§ **Your objective**:
When the line containing "For Marketing Teams (967, 1363)" is found in the data below, copy it and each line after it through the line containing "What do you need? (611, 1327)", exactly and with no others.

§ **Data excerpts**:

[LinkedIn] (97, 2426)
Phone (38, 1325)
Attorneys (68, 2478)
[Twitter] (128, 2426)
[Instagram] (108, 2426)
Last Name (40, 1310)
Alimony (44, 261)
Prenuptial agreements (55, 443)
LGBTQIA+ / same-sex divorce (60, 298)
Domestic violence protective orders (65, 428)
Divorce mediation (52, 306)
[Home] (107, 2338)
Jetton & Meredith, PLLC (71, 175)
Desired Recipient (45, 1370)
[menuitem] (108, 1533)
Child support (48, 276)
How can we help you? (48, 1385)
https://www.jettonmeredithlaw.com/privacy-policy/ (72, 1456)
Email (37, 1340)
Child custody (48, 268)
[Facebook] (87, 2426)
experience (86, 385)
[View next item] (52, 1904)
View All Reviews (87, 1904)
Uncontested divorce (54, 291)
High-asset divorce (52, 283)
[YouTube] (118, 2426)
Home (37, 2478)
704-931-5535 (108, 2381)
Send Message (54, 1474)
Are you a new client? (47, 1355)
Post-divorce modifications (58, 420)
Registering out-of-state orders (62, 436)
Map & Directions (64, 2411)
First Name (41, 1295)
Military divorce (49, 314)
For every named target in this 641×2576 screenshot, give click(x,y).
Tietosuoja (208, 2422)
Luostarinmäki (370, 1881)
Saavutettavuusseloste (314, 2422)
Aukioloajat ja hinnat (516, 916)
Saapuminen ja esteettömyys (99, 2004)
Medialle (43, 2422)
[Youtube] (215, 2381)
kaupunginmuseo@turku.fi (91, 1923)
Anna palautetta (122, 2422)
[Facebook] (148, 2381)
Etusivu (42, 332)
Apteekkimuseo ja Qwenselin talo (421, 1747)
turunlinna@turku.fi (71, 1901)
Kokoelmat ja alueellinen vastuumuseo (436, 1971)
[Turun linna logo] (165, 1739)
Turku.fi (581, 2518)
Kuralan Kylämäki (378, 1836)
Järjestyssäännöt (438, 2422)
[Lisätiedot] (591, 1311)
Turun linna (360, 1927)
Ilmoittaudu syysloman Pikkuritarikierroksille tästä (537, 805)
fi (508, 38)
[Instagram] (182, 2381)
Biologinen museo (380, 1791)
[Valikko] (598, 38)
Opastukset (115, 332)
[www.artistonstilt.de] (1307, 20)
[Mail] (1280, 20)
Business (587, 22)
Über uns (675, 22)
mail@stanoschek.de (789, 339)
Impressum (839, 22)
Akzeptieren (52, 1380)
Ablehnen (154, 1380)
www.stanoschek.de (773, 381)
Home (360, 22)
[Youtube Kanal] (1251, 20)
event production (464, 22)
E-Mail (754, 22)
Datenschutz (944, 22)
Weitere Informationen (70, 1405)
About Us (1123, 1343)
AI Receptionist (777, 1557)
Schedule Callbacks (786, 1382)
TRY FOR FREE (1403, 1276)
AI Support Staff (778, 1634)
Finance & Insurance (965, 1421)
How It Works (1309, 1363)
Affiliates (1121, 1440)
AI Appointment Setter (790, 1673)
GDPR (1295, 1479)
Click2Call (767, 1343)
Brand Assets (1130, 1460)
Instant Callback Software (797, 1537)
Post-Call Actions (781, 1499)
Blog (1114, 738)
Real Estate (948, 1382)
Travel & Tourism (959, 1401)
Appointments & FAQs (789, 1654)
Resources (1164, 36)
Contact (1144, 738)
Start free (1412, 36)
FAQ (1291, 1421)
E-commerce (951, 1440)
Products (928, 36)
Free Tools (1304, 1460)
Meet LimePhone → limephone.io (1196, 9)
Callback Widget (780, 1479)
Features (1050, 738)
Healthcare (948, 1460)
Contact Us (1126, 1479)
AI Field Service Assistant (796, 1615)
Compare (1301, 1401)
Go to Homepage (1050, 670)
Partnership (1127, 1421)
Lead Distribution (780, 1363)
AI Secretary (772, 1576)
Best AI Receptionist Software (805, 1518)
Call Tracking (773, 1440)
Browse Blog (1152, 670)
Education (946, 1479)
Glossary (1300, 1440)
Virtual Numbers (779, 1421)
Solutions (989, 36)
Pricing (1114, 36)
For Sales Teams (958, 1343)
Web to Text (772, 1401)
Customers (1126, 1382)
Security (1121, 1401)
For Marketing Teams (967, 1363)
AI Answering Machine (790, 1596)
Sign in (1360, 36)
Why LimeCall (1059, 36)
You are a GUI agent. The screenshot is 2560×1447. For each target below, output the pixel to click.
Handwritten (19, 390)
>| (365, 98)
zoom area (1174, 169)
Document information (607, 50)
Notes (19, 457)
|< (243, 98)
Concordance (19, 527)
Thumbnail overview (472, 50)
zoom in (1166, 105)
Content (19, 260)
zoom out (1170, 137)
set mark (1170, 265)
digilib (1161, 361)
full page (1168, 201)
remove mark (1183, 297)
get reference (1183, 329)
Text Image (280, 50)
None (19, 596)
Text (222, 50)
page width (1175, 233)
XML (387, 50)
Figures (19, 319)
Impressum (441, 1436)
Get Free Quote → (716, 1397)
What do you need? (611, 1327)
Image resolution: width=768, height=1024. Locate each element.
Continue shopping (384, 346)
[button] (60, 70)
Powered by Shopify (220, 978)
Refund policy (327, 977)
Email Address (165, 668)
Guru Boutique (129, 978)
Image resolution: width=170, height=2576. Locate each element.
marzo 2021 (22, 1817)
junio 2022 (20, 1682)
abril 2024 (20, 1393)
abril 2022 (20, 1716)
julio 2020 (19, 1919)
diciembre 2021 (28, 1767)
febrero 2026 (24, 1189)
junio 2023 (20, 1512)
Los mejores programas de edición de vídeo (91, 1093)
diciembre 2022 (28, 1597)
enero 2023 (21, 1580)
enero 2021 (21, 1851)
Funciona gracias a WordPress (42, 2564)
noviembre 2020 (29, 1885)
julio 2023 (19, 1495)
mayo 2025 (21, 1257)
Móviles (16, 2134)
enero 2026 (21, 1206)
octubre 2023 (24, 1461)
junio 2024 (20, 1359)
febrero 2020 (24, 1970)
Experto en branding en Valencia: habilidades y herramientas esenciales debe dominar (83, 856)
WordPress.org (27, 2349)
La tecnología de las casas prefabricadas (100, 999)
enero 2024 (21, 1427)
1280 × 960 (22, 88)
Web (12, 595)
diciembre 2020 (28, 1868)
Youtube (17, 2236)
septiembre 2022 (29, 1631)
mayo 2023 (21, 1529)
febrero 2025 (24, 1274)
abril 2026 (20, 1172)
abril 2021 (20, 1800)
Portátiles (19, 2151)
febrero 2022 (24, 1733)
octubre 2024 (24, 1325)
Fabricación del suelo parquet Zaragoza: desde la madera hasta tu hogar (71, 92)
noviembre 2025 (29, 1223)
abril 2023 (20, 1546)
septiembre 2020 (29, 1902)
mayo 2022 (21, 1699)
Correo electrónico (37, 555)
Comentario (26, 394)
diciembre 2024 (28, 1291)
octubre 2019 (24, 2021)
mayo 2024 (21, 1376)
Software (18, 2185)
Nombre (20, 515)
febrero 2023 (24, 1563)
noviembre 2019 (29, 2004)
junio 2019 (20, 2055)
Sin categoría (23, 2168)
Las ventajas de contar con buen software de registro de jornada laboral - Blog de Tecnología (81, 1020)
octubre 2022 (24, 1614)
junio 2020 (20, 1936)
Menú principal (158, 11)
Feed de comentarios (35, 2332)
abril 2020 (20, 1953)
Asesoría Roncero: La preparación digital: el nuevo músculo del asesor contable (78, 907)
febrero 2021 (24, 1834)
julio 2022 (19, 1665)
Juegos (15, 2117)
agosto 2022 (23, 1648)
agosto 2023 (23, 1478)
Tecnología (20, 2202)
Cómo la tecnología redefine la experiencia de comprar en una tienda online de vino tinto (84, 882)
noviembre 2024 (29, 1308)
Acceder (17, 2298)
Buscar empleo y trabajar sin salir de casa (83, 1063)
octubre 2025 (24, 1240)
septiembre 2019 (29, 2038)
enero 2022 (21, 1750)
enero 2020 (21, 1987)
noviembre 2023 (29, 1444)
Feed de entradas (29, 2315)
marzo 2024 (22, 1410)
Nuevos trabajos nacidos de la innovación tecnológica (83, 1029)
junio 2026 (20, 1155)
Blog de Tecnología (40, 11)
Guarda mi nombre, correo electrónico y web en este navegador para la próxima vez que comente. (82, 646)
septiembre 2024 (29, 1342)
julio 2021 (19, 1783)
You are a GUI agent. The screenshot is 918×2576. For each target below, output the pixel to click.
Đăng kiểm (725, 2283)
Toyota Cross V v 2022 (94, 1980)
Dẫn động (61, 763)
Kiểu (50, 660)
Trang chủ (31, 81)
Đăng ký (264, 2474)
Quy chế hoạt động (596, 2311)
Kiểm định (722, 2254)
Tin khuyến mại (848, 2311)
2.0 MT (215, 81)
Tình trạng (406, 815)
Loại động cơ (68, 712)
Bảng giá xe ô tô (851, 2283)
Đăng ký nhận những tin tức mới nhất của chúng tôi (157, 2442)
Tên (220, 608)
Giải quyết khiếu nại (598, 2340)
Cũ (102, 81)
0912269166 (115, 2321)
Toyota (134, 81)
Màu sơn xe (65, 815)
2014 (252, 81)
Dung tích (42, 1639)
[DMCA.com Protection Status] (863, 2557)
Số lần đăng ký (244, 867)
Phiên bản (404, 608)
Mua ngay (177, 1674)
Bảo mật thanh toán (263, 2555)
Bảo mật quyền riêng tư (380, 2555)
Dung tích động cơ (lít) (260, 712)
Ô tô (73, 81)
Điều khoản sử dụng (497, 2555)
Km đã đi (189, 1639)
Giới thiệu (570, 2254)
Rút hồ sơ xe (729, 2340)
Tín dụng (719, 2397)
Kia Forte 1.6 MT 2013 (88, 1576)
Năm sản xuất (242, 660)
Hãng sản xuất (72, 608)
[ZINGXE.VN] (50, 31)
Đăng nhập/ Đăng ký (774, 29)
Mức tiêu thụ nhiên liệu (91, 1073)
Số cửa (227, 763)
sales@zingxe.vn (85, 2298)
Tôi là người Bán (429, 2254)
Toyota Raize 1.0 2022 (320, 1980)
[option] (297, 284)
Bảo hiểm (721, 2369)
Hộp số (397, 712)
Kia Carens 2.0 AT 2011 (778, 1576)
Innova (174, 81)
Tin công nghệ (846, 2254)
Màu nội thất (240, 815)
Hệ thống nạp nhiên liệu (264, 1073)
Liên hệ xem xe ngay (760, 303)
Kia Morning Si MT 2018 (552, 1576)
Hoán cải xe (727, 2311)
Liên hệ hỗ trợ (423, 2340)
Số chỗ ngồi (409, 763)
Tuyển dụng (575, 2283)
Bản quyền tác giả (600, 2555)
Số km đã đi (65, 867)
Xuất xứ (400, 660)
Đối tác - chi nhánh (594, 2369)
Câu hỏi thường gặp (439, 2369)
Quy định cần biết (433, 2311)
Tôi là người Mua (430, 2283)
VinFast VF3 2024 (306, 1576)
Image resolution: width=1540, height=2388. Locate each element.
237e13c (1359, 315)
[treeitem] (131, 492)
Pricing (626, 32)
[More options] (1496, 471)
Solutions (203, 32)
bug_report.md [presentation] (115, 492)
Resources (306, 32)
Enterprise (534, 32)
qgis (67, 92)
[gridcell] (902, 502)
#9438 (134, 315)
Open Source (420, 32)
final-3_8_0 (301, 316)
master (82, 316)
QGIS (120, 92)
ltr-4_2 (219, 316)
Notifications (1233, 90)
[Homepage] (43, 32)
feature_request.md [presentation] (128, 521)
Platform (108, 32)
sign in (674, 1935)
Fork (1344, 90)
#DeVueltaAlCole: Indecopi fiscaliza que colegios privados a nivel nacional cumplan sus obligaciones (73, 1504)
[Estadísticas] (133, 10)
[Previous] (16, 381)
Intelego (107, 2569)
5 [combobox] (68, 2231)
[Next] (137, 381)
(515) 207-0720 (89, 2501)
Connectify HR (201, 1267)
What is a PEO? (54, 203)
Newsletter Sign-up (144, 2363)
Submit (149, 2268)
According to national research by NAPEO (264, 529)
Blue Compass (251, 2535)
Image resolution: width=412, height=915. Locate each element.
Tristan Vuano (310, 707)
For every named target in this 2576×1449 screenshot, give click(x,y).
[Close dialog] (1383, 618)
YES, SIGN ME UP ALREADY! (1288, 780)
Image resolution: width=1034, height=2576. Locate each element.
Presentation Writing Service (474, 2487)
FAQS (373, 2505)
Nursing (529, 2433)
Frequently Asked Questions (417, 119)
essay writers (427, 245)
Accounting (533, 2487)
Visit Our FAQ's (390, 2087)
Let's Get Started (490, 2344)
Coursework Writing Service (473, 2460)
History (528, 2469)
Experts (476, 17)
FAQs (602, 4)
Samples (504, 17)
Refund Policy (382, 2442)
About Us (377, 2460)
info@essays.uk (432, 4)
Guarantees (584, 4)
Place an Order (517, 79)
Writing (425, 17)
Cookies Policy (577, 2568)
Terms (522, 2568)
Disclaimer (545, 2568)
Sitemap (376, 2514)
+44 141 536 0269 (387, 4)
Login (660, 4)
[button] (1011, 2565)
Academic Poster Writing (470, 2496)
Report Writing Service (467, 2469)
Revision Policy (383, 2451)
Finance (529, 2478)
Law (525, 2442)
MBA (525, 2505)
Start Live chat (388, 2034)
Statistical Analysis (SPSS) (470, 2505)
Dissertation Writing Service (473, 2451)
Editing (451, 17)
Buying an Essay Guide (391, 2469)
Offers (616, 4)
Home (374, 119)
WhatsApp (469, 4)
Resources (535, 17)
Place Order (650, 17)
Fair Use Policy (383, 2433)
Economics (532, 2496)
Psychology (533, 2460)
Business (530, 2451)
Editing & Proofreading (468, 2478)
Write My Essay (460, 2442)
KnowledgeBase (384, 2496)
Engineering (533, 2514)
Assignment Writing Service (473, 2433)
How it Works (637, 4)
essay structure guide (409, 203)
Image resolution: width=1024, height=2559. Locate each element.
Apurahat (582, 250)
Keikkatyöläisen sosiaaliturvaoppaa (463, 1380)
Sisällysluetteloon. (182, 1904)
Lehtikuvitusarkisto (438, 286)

§ **Expected answer**:
For Marketing Teams (967, 1363)
AI Answering Machine (790, 1596)
Sign in (1360, 36)
Why LimeCall (1059, 36)
You are a GUI agent. The screenshot is 2560×1447. For each target below, output the pixel to click.
Handwritten (19, 390)
>| (365, 98)
zoom area (1174, 169)
Document information (607, 50)
Notes (19, 457)
|< (243, 98)
Concordance (19, 527)
Thumbnail overview (472, 50)
zoom in (1166, 105)
Content (19, 260)
zoom out (1170, 137)
set mark (1170, 265)
digilib (1161, 361)
full page (1168, 201)
remove mark (1183, 297)
get reference (1183, 329)
Text Image (280, 50)
None (19, 596)
Text (222, 50)
page width (1175, 233)
XML (387, 50)
Figures (19, 319)
Impressum (441, 1436)
Get Free Quote → (716, 1397)
What do you need? (611, 1327)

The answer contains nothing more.